Reproduce each record below exactly as written.
+ + +
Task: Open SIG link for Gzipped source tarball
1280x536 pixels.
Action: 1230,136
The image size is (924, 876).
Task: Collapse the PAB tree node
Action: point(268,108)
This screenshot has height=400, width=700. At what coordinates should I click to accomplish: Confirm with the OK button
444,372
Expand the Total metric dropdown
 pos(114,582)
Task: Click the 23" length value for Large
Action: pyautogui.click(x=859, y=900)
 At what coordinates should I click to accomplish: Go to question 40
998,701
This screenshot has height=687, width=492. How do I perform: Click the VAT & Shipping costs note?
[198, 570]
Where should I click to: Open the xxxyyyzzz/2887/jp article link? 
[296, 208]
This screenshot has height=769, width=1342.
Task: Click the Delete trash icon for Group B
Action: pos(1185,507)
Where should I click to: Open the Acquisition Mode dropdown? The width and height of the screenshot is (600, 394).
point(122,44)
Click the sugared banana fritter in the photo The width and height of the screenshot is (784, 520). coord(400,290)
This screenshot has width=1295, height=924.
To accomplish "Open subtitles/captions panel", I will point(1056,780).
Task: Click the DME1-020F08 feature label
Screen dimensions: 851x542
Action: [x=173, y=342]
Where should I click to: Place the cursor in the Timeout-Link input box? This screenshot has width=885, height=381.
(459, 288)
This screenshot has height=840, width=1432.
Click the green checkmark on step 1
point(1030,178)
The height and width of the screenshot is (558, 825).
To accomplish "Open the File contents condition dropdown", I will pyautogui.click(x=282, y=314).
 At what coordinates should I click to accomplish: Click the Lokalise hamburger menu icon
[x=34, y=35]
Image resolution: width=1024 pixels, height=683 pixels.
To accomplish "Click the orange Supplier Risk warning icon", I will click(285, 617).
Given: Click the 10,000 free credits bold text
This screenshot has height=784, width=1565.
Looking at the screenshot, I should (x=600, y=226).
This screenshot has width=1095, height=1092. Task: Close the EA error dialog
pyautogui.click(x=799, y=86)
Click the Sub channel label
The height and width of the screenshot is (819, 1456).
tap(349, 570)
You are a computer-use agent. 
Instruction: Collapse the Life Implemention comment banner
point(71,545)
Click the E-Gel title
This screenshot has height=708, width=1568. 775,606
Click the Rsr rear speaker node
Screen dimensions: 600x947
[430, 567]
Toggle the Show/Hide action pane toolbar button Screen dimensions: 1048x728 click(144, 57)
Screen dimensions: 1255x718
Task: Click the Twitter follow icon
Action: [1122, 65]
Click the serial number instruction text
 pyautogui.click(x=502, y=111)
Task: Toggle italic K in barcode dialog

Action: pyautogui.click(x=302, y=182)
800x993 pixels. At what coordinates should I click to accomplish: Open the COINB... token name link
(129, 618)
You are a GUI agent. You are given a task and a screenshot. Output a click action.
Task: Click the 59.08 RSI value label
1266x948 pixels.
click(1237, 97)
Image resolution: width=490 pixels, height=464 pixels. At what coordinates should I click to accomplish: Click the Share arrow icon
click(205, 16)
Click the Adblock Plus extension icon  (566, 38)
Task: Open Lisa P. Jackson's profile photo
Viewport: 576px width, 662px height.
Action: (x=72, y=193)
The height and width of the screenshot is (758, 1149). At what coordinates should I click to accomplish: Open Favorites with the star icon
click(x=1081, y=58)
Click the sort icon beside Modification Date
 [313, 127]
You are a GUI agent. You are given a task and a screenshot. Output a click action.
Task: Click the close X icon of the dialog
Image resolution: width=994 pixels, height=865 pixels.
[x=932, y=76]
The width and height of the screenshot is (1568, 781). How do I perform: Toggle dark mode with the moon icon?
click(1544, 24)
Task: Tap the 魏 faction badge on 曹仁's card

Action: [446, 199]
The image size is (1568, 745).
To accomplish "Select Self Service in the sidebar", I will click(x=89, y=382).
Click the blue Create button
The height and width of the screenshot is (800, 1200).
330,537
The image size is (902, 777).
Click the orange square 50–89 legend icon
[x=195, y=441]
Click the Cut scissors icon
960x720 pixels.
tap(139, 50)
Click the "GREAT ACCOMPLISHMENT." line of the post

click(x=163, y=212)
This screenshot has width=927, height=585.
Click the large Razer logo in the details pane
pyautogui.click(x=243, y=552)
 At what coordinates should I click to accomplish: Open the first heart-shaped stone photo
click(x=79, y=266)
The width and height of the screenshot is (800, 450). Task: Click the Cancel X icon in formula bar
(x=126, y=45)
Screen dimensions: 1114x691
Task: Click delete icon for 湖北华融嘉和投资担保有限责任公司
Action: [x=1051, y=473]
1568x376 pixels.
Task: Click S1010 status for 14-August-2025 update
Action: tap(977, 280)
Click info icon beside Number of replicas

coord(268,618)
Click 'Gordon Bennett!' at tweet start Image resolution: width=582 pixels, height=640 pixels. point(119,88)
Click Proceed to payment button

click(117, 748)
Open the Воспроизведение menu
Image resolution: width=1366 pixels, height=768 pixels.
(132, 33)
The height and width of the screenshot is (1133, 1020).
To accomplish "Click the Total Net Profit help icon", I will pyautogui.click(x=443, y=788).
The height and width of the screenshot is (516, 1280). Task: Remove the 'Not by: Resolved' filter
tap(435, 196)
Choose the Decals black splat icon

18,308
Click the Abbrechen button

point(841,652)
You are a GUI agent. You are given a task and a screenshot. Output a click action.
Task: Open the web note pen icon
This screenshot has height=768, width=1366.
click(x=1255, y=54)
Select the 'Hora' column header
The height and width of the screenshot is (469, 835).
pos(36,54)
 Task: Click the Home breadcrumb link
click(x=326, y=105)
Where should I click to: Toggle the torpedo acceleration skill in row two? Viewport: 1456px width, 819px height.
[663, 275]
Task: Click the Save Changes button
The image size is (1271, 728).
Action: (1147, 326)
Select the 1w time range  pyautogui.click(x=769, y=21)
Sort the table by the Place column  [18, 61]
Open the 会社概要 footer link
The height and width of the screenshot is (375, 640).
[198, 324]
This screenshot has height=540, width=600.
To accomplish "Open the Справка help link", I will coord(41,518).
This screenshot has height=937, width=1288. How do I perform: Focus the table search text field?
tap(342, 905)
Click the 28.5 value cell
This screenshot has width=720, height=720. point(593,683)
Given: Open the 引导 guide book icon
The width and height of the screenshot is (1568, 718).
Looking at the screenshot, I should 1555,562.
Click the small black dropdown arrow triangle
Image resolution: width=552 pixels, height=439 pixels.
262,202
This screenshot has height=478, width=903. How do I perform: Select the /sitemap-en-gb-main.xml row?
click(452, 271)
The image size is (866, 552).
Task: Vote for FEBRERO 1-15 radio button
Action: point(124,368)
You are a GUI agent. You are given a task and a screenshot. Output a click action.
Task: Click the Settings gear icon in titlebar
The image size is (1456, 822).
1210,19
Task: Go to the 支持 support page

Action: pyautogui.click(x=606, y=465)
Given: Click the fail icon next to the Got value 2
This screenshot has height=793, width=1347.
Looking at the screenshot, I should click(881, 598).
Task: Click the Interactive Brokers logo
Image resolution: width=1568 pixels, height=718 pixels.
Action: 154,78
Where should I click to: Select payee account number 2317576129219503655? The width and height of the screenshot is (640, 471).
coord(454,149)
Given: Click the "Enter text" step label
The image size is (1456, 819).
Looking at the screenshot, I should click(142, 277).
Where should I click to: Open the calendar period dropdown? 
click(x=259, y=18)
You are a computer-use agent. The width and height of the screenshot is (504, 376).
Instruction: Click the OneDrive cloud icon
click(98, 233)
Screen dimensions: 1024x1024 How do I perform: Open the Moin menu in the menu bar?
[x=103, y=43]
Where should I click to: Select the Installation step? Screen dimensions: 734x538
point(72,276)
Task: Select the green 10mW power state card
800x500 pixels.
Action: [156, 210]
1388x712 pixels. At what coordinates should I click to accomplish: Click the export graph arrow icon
+ + +
#### [SOLUTION BELOW]
Task: Open SIG link for Gzipped source tarball
1280x536 pixels.
Action: 1230,136
The image size is (924, 876).
Task: Collapse the PAB tree node
Action: point(268,108)
This screenshot has height=400, width=700. At what coordinates should I click to accomplish: Confirm with the OK button
444,372
Expand the Total metric dropdown
 pos(114,582)
Task: Click the 23" length value for Large
Action: pyautogui.click(x=859, y=900)
 At what coordinates should I click to accomplish: Go to question 40
998,701
This screenshot has height=687, width=492. How do I perform: Click the VAT & Shipping costs note?
[198, 570]
Where should I click to: Open the xxxyyyzzz/2887/jp article link? 
[296, 208]
This screenshot has height=769, width=1342.
Task: Click the Delete trash icon for Group B
Action: pos(1185,507)
Where should I click to: Open the Acquisition Mode dropdown? The width and height of the screenshot is (600, 394).
point(122,44)
Click the sugared banana fritter in the photo The width and height of the screenshot is (784, 520). coord(400,290)
This screenshot has width=1295, height=924.
To accomplish "Open subtitles/captions panel", I will point(1056,780).
Task: Click the DME1-020F08 feature label
Screen dimensions: 851x542
Action: [x=173, y=342]
Where should I click to: Place the cursor in the Timeout-Link input box? This screenshot has width=885, height=381.
(459, 288)
This screenshot has height=840, width=1432.
Click the green checkmark on step 1
point(1030,178)
The height and width of the screenshot is (558, 825).
To accomplish "Open the File contents condition dropdown", I will pyautogui.click(x=282, y=314).
 At what coordinates should I click to accomplish: Click the Lokalise hamburger menu icon
[x=34, y=35]
Image resolution: width=1024 pixels, height=683 pixels.
To accomplish "Click the orange Supplier Risk warning icon", I will click(285, 617).
Given: Click the 10,000 free credits bold text
This screenshot has height=784, width=1565.
Looking at the screenshot, I should (x=600, y=226).
This screenshot has width=1095, height=1092. Task: Close the EA error dialog
pyautogui.click(x=799, y=86)
Click the Sub channel label
The height and width of the screenshot is (819, 1456).
tap(349, 570)
You are a computer-use agent. 
Instruction: Collapse the Life Implemention comment banner
point(71,545)
Click the E-Gel title
This screenshot has height=708, width=1568. 775,606
Click the Rsr rear speaker node
Screen dimensions: 600x947
[430, 567]
Toggle the Show/Hide action pane toolbar button Screen dimensions: 1048x728 click(144, 57)
Screen dimensions: 1255x718
Task: Click the Twitter follow icon
Action: [1122, 65]
Click the serial number instruction text
 pyautogui.click(x=502, y=111)
Task: Toggle italic K in barcode dialog

Action: pyautogui.click(x=302, y=182)
800x993 pixels. At what coordinates should I click to accomplish: Open the COINB... token name link
(129, 618)
You are a GUI agent. You are given a task and a screenshot. Output a click action.
Task: Click the 59.08 RSI value label
1266x948 pixels.
click(1237, 97)
Image resolution: width=490 pixels, height=464 pixels. At what coordinates should I click to accomplish: Click the Share arrow icon
click(205, 16)
Click the Adblock Plus extension icon  (566, 38)
Task: Open Lisa P. Jackson's profile photo
Viewport: 576px width, 662px height.
Action: (x=72, y=193)
The height and width of the screenshot is (758, 1149). At what coordinates should I click to accomplish: Open Favorites with the star icon
click(x=1081, y=58)
Click the sort icon beside Modification Date
 [313, 127]
You are a GUI agent. You are given a task and a screenshot. Output a click action.
Task: Click the close X icon of the dialog
Image resolution: width=994 pixels, height=865 pixels.
[x=932, y=76]
The width and height of the screenshot is (1568, 781). How do I perform: Toggle dark mode with the moon icon?
click(1544, 24)
Task: Tap the 魏 faction badge on 曹仁's card

Action: [446, 199]
The image size is (1568, 745).
To accomplish "Select Self Service in the sidebar", I will click(x=89, y=382).
Click the blue Create button
The height and width of the screenshot is (800, 1200).
330,537
The image size is (902, 777).
Click the orange square 50–89 legend icon
[x=195, y=441]
Click the Cut scissors icon
960x720 pixels.
tap(139, 50)
Click the "GREAT ACCOMPLISHMENT." line of the post

click(x=163, y=212)
This screenshot has width=927, height=585.
Click the large Razer logo in the details pane
pyautogui.click(x=243, y=552)
 At what coordinates should I click to accomplish: Open the first heart-shaped stone photo
click(x=79, y=266)
The width and height of the screenshot is (800, 450). Task: Click the Cancel X icon in formula bar
(x=126, y=45)
Screen dimensions: 1114x691
Task: Click delete icon for 湖北华融嘉和投资担保有限责任公司
Action: [x=1051, y=473]
1568x376 pixels.
Task: Click S1010 status for 14-August-2025 update
Action: tap(977, 280)
Click info icon beside Number of replicas

coord(268,618)
Click 'Gordon Bennett!' at tweet start Image resolution: width=582 pixels, height=640 pixels. point(119,88)
Click Proceed to payment button

click(117, 748)
Open the Воспроизведение menu
Image resolution: width=1366 pixels, height=768 pixels.
(132, 33)
The height and width of the screenshot is (1133, 1020).
To accomplish "Click the Total Net Profit help icon", I will pyautogui.click(x=443, y=788).
The height and width of the screenshot is (516, 1280). Task: Remove the 'Not by: Resolved' filter
tap(435, 196)
Choose the Decals black splat icon

18,308
Click the Abbrechen button

point(841,652)
You are a GUI agent. You are given a task and a screenshot. Output a click action.
Task: Open the web note pen icon
This screenshot has height=768, width=1366.
click(x=1255, y=54)
Select the 'Hora' column header
The height and width of the screenshot is (469, 835).
pos(36,54)
 Task: Click the Home breadcrumb link
click(x=326, y=105)
Where should I click to: Toggle the torpedo acceleration skill in row two? Viewport: 1456px width, 819px height.
[663, 275]
Task: Click the Save Changes button
The image size is (1271, 728).
Action: (1147, 326)
Select the 1w time range  pyautogui.click(x=769, y=21)
Sort the table by the Place column  [18, 61]
Open the 会社概要 footer link
The height and width of the screenshot is (375, 640).
[198, 324]
This screenshot has height=540, width=600.
To accomplish "Open the Справка help link", I will coord(41,518).
This screenshot has height=937, width=1288. How do I perform: Focus the table search text field?
tap(342, 905)
Click the 28.5 value cell
This screenshot has width=720, height=720. point(593,683)
Given: Open the 引导 guide book icon
The width and height of the screenshot is (1568, 718).
Looking at the screenshot, I should 1555,562.
Click the small black dropdown arrow triangle
Image resolution: width=552 pixels, height=439 pixels.
262,202
This screenshot has height=478, width=903. How do I perform: Select the /sitemap-en-gb-main.xml row?
click(452, 271)
The image size is (866, 552).
Task: Vote for FEBRERO 1-15 radio button
Action: point(124,368)
You are a GUI agent. You are given a task and a screenshot. Output a click action.
Task: Click the Settings gear icon in titlebar
The image size is (1456, 822).
1210,19
Task: Go to the 支持 support page

Action: pyautogui.click(x=606, y=465)
Given: Click the fail icon next to the Got value 2
This screenshot has height=793, width=1347.
Looking at the screenshot, I should click(881, 598).
Task: Click the Interactive Brokers logo
Image resolution: width=1568 pixels, height=718 pixels.
Action: 154,78
Where should I click to: Select payee account number 2317576129219503655? The width and height of the screenshot is (640, 471).
coord(454,149)
Given: Click the "Enter text" step label
The image size is (1456, 819).
Looking at the screenshot, I should click(142, 277).
Where should I click to: Open the calendar period dropdown? 
click(x=259, y=18)
You are a computer-use agent. The width and height of the screenshot is (504, 376).
Instruction: Click the OneDrive cloud icon
click(98, 233)
Screen dimensions: 1024x1024 How do I perform: Open the Moin menu in the menu bar?
[x=103, y=43]
Where should I click to: Select the Installation step? Screen dimensions: 734x538
point(72,276)
Task: Select the green 10mW power state card
800x500 pixels.
Action: [156, 210]
1388x712 pixels. At what coordinates should I click to accomplish: Click the export graph arrow icon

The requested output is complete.